* What to produce:
In the records, find each line where "computer" occurs, and copy it.

* Source material:
[Start of Attachment]

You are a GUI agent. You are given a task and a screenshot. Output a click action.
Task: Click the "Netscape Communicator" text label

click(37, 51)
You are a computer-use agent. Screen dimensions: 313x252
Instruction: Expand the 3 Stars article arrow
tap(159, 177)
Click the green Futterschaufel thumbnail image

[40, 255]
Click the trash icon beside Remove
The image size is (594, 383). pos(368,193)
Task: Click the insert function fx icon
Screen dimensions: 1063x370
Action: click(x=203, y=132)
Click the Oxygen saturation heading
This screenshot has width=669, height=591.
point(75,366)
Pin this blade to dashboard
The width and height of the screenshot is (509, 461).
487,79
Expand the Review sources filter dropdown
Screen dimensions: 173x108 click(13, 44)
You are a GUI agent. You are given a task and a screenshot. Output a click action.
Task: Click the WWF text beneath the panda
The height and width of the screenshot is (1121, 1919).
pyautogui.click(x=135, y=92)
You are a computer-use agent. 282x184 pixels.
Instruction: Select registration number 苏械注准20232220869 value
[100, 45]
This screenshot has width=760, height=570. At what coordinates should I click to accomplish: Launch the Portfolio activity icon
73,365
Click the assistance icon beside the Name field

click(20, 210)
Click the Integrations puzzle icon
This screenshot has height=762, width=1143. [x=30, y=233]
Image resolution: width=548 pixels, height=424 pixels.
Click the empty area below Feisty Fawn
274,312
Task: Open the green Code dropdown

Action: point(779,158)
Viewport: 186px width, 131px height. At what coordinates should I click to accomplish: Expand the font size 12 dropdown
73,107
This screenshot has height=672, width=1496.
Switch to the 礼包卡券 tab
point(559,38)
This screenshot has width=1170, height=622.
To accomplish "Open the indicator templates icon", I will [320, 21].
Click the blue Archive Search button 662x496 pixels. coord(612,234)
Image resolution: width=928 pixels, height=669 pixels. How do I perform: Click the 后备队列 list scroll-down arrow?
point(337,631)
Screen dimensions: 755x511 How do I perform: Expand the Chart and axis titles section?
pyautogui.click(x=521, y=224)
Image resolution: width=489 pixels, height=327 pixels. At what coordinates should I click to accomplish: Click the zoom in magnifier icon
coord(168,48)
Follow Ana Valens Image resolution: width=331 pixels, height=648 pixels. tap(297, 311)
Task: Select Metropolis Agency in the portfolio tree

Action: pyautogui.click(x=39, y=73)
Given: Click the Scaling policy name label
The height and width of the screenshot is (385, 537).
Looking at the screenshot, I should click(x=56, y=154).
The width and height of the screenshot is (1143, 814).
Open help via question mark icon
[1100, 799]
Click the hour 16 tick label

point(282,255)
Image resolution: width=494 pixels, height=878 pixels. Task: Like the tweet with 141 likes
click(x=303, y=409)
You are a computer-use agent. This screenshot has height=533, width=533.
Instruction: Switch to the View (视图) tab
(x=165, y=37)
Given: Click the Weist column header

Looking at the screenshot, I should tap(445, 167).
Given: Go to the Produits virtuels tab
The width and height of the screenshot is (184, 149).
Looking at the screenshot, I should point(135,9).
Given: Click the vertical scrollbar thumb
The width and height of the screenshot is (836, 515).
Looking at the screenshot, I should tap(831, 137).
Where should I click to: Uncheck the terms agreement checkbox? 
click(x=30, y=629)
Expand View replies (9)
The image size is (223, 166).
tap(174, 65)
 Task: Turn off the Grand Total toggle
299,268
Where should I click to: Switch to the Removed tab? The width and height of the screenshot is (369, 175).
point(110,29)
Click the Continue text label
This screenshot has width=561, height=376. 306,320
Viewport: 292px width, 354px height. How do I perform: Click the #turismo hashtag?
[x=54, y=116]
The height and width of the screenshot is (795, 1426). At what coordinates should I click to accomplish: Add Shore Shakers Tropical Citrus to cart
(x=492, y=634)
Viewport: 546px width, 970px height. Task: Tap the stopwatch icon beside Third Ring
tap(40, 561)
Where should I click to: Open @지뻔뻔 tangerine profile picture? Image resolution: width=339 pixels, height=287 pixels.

[End of Attachment]

* Your solution:
You are a computer-use agent. Screen dimensions: 313x252
You are a computer-use agent. 282x184 pixels.
You are a computer-use agent. This screenshot has height=533, width=533.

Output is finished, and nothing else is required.